Lenovo Storage S2200

Earlier this year, Lenovo took the cover off its independently developed storage technology, in a move hailed by its channel partners. The Lenovo Storage S2200 features 2U enclosures with single or dual controllers and room for either 12 or 24 drives. The S2200 supports up to 96 drives with expansion enclosure and offers Fibre Channel, iSCSI or SAS connectivity. The S2200 comes with a complete suite of storage services, including data tiering, thin provisioning, SSD read caching, rapid RAID rebuild, snapshots and storage pooling at no extra charge.

Lenovo Storage S3200

Lenovo's SAN S3200 offers near all-flash-array performance for up to 120,000 Input/Output Operations Per Second (IOPS). Like the S2200, S3200 storage arrays offer dual and single controllers in 2U 12- and 24-drive configurations, but only the S3200 supports up to 192 drives, along with multiprotocol connectivity that can work with Fibre Channel and iSCSI at the same time.
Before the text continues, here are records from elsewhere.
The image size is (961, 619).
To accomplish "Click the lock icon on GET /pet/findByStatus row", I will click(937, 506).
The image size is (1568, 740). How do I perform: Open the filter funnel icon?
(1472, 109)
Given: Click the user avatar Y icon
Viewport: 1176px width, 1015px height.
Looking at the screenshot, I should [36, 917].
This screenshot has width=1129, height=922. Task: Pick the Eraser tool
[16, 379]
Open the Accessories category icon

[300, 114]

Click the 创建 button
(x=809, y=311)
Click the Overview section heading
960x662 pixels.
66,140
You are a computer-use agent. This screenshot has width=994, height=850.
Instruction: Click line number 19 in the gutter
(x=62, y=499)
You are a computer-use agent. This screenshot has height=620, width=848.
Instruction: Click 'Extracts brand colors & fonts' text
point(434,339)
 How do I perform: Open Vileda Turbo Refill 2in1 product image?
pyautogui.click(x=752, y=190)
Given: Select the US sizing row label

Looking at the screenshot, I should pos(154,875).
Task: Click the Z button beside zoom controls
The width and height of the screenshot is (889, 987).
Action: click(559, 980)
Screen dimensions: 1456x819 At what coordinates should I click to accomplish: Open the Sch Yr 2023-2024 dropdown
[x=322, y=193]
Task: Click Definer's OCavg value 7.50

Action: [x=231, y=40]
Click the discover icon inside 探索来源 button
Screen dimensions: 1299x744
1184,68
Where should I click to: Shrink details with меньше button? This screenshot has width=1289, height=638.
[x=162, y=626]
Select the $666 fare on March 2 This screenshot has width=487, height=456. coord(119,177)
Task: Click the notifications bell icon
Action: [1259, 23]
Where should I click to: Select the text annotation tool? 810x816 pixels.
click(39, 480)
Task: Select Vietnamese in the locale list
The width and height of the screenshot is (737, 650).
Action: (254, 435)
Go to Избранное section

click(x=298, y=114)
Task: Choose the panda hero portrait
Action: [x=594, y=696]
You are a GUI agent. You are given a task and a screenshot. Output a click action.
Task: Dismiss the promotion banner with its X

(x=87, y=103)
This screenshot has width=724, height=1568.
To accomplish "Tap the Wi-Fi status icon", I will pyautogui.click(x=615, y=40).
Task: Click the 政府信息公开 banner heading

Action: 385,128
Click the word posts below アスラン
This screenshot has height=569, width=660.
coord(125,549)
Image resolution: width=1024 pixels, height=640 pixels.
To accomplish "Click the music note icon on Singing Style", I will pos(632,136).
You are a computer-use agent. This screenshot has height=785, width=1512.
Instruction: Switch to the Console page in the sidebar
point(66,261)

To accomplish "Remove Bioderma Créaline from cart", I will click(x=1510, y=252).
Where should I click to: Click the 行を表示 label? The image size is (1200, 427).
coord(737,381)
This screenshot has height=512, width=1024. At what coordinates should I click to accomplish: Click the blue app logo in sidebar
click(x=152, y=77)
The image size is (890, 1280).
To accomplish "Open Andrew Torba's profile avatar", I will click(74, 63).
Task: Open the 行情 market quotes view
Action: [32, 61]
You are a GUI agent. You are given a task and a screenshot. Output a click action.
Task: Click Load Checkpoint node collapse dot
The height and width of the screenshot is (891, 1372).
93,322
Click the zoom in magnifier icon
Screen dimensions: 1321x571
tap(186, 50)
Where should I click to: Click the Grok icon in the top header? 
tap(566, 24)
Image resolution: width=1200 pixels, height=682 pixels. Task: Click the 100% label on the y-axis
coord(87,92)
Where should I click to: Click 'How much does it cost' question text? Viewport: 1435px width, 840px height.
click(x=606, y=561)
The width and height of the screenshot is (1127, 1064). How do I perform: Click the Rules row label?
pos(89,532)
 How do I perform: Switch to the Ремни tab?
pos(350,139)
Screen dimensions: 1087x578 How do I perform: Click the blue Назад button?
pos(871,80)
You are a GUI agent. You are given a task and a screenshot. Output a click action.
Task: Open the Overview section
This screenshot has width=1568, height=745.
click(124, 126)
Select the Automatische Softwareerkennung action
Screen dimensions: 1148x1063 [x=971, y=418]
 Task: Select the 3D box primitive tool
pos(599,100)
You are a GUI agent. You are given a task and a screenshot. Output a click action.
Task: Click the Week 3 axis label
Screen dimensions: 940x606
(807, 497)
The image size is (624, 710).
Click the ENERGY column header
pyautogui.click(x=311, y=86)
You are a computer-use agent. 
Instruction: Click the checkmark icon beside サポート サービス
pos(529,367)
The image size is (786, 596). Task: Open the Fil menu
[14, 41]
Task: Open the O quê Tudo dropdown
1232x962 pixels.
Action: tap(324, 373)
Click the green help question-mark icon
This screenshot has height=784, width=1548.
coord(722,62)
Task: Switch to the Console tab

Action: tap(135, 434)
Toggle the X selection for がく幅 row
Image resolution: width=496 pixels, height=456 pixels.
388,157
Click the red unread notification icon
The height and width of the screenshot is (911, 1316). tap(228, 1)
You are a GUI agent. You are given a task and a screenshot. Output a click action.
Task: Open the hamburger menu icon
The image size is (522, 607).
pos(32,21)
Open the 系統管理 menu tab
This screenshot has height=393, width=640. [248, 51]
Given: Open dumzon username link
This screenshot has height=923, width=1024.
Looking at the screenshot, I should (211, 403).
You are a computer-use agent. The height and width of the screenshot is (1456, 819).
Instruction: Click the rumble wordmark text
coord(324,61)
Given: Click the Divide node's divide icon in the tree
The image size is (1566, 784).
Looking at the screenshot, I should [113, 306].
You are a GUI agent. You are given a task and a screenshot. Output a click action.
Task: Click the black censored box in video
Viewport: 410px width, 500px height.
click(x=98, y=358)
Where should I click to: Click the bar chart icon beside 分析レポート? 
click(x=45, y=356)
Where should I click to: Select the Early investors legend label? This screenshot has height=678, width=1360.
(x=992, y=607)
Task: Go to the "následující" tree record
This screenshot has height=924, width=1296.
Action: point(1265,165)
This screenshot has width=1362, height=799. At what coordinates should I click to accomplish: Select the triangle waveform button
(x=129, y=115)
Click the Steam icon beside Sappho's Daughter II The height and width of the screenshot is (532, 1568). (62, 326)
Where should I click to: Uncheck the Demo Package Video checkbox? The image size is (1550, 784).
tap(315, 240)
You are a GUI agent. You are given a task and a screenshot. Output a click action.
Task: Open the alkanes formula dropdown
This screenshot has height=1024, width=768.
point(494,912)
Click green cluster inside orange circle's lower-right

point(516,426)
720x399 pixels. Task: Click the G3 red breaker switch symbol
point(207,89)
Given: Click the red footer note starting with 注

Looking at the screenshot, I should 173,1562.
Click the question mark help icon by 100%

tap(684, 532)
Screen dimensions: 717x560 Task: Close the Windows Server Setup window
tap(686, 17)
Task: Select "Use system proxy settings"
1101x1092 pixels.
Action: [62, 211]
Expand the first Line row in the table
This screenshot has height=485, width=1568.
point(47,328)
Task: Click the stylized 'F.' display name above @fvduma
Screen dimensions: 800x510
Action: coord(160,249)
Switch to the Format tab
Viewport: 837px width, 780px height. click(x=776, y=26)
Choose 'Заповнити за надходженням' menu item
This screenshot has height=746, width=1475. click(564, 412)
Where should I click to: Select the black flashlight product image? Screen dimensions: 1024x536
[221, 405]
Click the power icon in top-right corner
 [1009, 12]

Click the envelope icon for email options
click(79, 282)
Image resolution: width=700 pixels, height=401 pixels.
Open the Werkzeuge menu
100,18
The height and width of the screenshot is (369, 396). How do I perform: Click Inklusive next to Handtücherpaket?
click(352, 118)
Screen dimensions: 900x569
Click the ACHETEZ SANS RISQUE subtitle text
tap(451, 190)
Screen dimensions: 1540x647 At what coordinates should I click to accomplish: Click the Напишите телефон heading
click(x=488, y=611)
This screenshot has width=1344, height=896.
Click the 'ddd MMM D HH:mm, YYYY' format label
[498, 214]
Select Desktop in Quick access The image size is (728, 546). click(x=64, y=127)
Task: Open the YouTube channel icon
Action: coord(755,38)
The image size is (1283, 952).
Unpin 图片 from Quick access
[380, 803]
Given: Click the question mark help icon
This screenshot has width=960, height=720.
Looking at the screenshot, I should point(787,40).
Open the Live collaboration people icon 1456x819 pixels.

Both model SANs also offer Lenovo software management such as data tiering, thin provisioning, SSD read caching, rapid RAID rebuild, Lenovo Snapshot and storage pooling.

HP Superdome X

HP credits the Linux community and Red Hat partners with its breakthrough x86 Superdome X server, which the company is billing as an alternative to running mission-critical applications on "a costly proprietary system," and a strong choice for enterprises concerned about x86 reliability and availability. The company says Superdome X blends x86 efficiencies with HP technology for mission-critical applications to give users more uptime and better performance. Superdome is scalable up to 16 sockets and 12 TB of memory for in-memory and large scale-up x86 workloads.

HP Moonshot

HP's Moonshot servers may be the company's biggest and most ambitious rethinking of server architecture in the past decade. While traditional server innovation has focused on speeds and feeds, HP is taking a radical departure from the server status quo. At the heart of the Moonshot server is the platform itself, which manages to cram 45 Intel server cartridges into a 4.3U chassis alongside two network switches. It's a high-density ecosystem that weaves together use-specific jobs, local chassis fabric and a converged infrastructure.

IBM/SoftLayer OpenPower

In the second quarter, SoftLayer began offering IBM OpenPower-based servers as part of its portfolio of cloud-based services. The offering allows customers to select OpenPower-based bare-metal servers when configuring cloud-based infrastructures from SoftLayer. Based on the OpenPower Foundation design concept, the servers were developed to help customers better manage data-intensive workloads on public and private clouds, the company says. IBM and SoftLayer worked closely with fellow OpenPower members Tyan, a provider of advanced server/workstation platforms, and Mellanox Technologies, a leading supplier of InfiniBand and Ethernet solutions. SoftLayer bare-metal servers run Linux applications and are based on the IBM Power8 architecture, the processor technology at the heart of IBM's Power Systems line of servers.

Oracle Engineered Systems

Early this year, Oracle introduced a new generation of engineered systems, including a new Virtual Compute Appliance X5, Oracle FS1 Series Flash Storage System and the sixth-generation Oracle Exadata Database Machine X5. The rollout was part of Oracle's effort to support what it calls the data center of the future, which the company says is low cost and engineered for innovation. To that end, Oracle's integrated appliances are simple to use and ready for deployment right out of the box, including its Xtreme Flash Storage Server, an all-flash storage server that Oracle says "achieves breakthrough performance and price per I/O."